The data: Begin

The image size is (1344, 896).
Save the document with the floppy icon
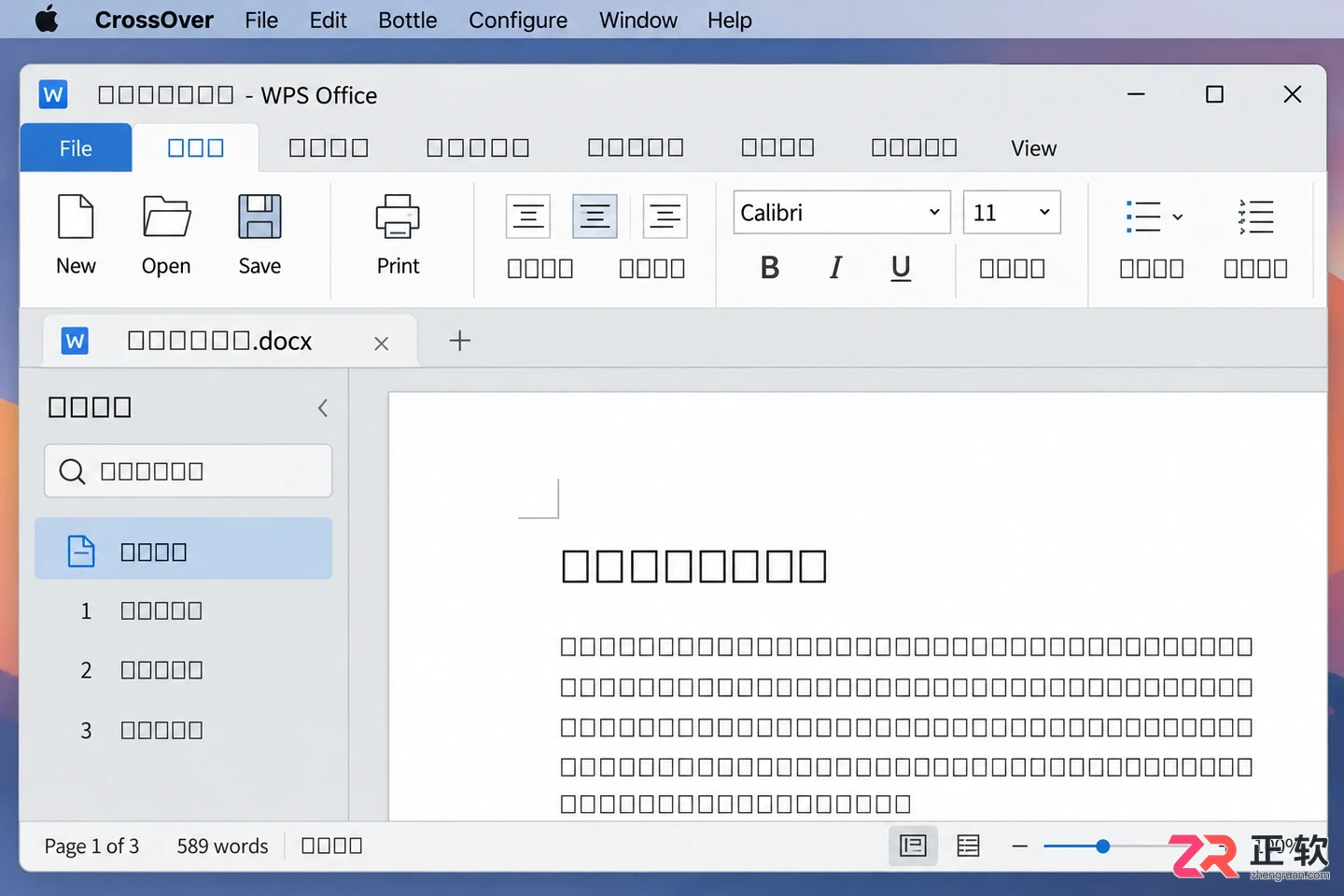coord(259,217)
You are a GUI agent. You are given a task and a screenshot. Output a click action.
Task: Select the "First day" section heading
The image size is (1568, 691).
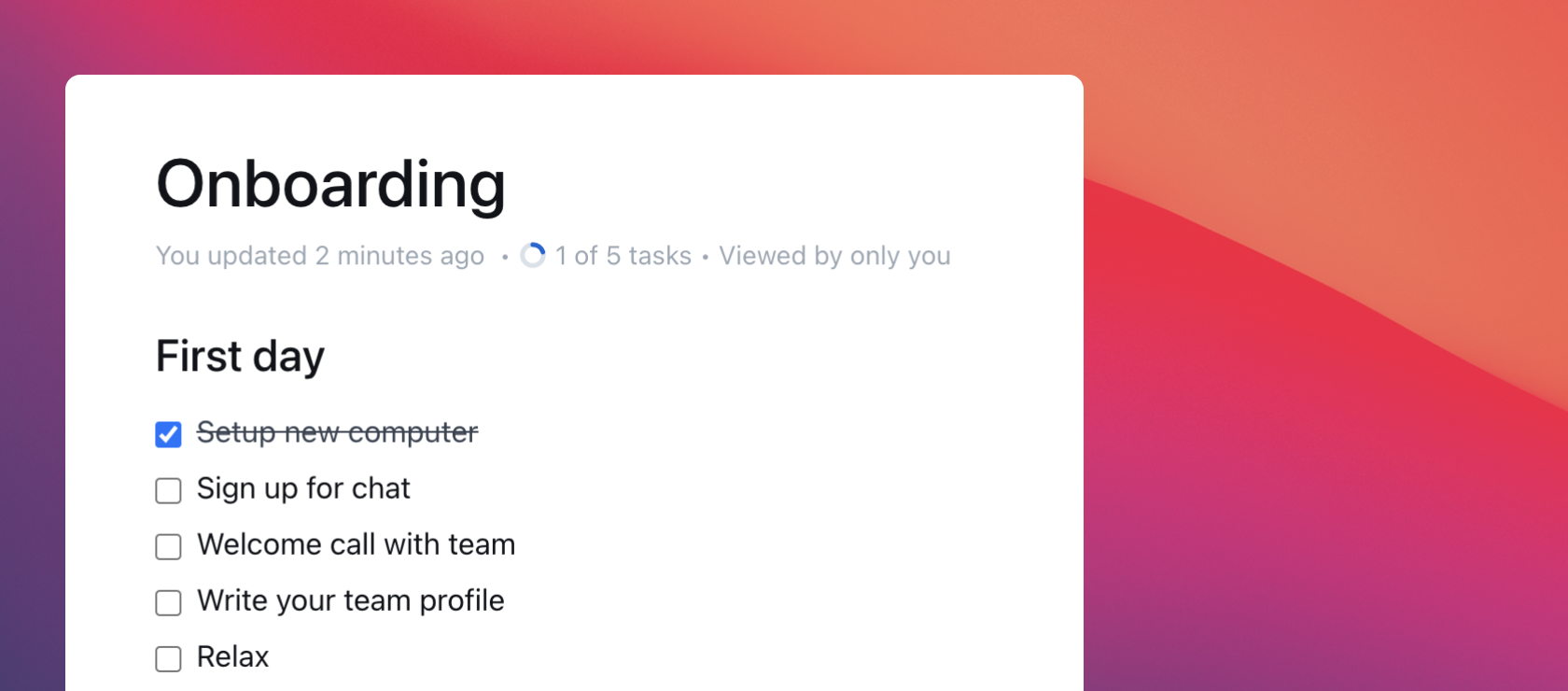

The data: End
The data: Begin

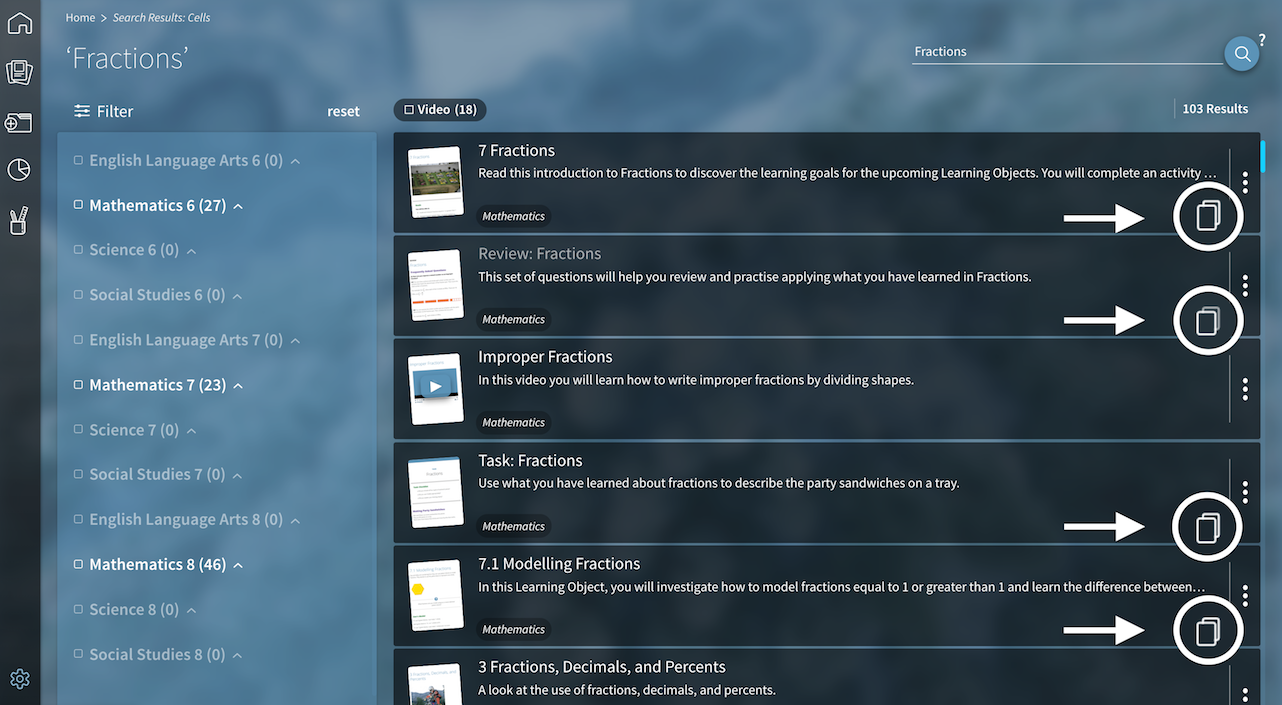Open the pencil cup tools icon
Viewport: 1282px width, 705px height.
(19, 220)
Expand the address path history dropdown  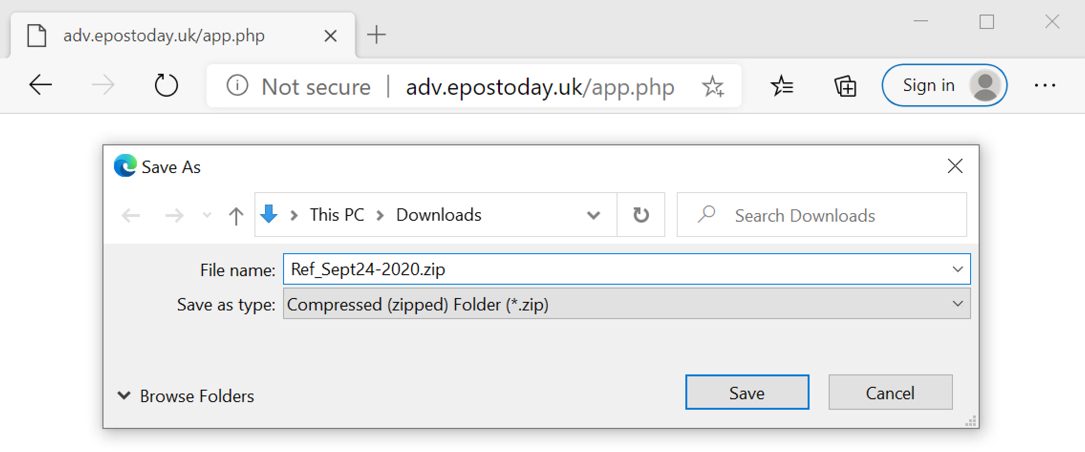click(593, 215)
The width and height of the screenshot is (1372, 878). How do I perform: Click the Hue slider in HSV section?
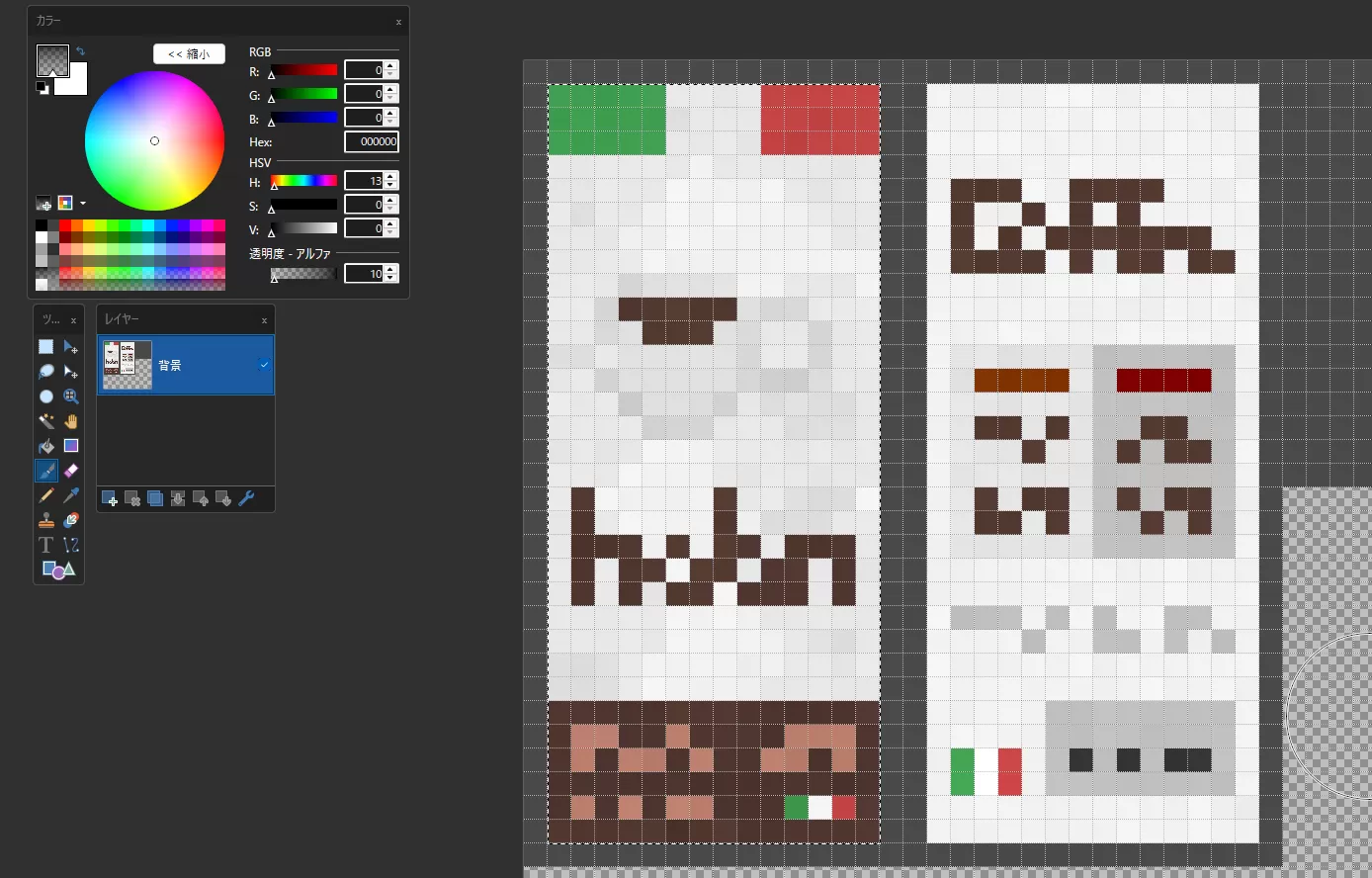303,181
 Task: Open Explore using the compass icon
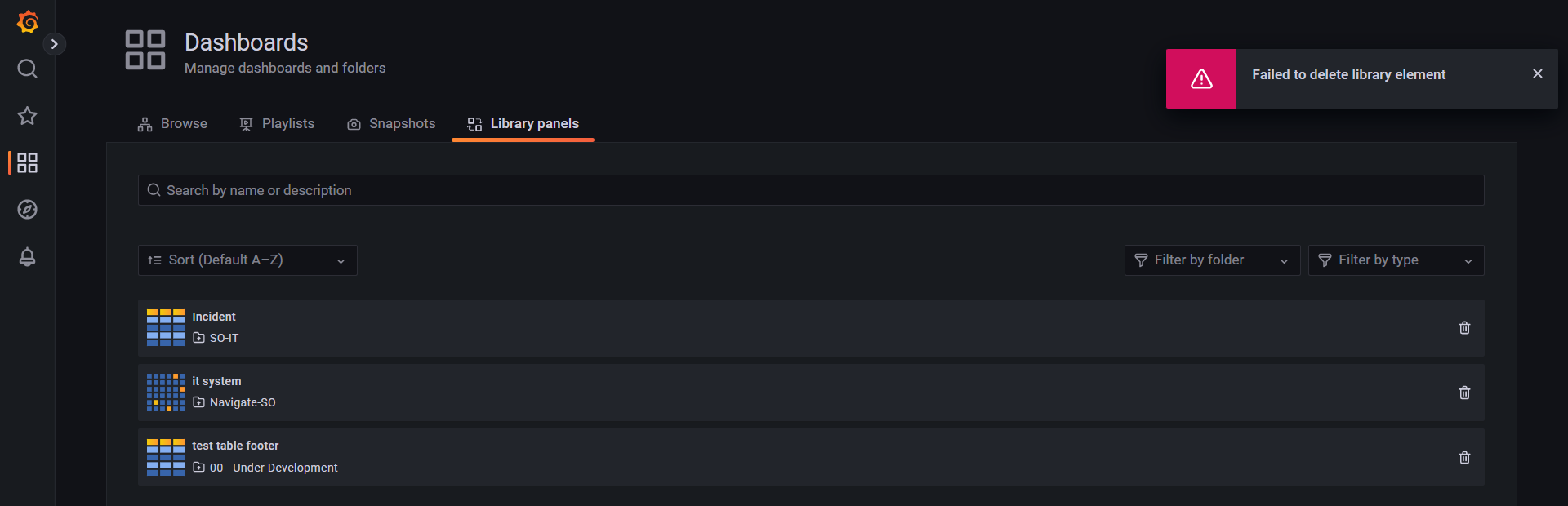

The data: End

What you should do: Give the lines above again exactly, from the one containing "Save the document with the floppy icon" to the one containing "The image size is (1568, 691).", both included, but leave out the pictures.

Completed task:
Save the document with the floppy icon
coord(259,217)
You are a GUI agent. You are given a task and a screenshot. Output a click action.
Task: Select the "First day" section heading
The image size is (1568, 691).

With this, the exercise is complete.